X-LINKED PSYCHOMOTOR DELAY AND ELEVATED SERUM T3 LEVELS CAUSED BY MUTATIONS IN THE MCT8 GENE: DELINEATION OF THE CLINICAL SYNDROME

Objectives: Deficient transport of triiodothyronine (T3) into foetal and neonatal brain cells due to abnormalities of the monocarboxylate transporter 8 (MCT8) gene (Xq13.2) has recently been described as a cause for severe psychomotor retardation in boys. This presentation aims to delineate the neurological syndrome of these patients.

Methods: The clinical signs of the five boys described by Friesema et al. (Lancet 2004,364,1435) and four additional boys will be detailed and compared with two patients described by Dumitrescu et al (Am J Hum Genet 2004,74,168) and with patients with Allen-Herndon-Dudley (AHD) syndrome (Schwartz et al, Am J Hum Genet 2005,77,41).

Results: The main dysmorphic feature in our patients is secondary microcephaly. Minor facial dysmorphisms are sometimes seen. Apart from delay of motor and mental development, neurological signs comprise profound axial hypotonia with pyramidal and pseudobulbar signs; dystonic posturing and movements often elicited by sensory stimuli; complete absence of speech development with intact hearing; secondarily generalized seizures. One child died after two severe dystonic crises. MRI scans show generalized brain atrophy, delayed myelination and subtle white matter abnormalities, but also apparently normal findings. Differences in clinical severity are probably related to the type of mutation, leaving varying residual functionality of the remaining MCT8 protein.

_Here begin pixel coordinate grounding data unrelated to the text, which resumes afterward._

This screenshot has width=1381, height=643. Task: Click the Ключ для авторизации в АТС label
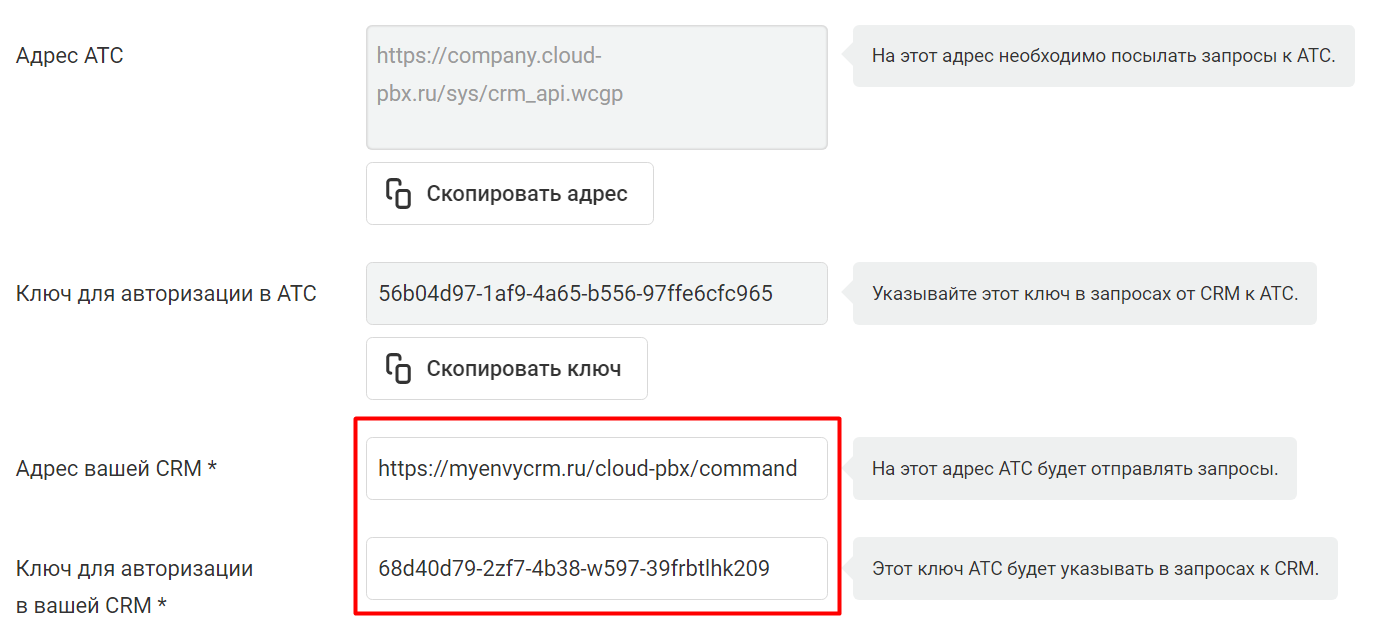tap(166, 294)
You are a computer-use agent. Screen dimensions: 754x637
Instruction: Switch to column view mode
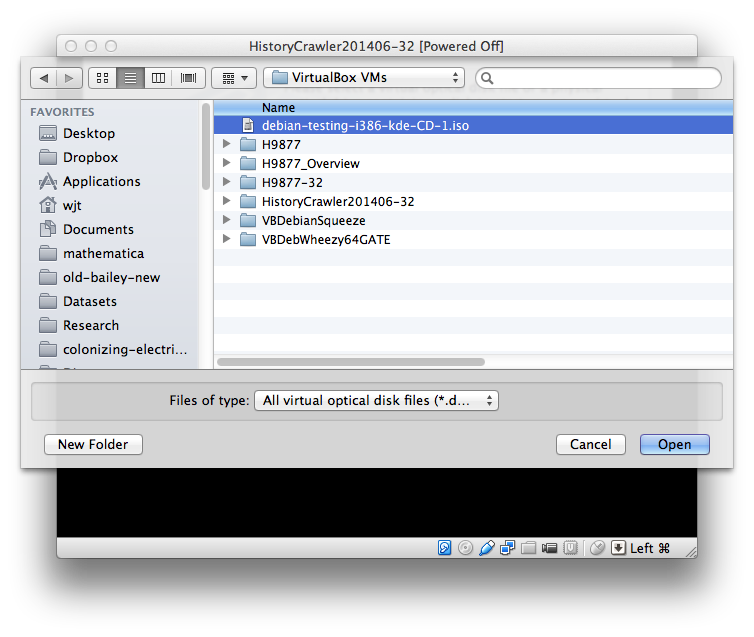[158, 78]
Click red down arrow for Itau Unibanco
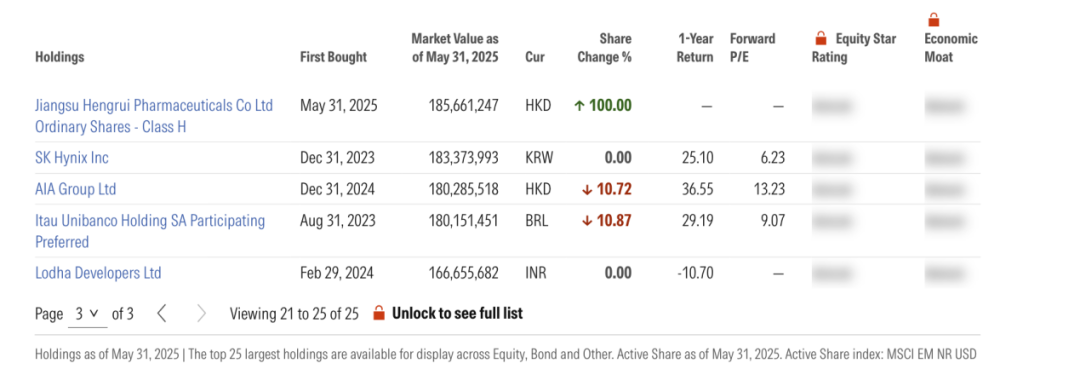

Conclusion: Varying combinations of retardation, absence of speech development, dystonic posturing and movements and secondary microcephaly in boys should prompt the physician to look for elevated serum T3 levels, the most sensitive laboratory parameter for a MCT8 mutation. We recommend adding serum T3 determination to screening programs for the analysis of unexplained developmental delay.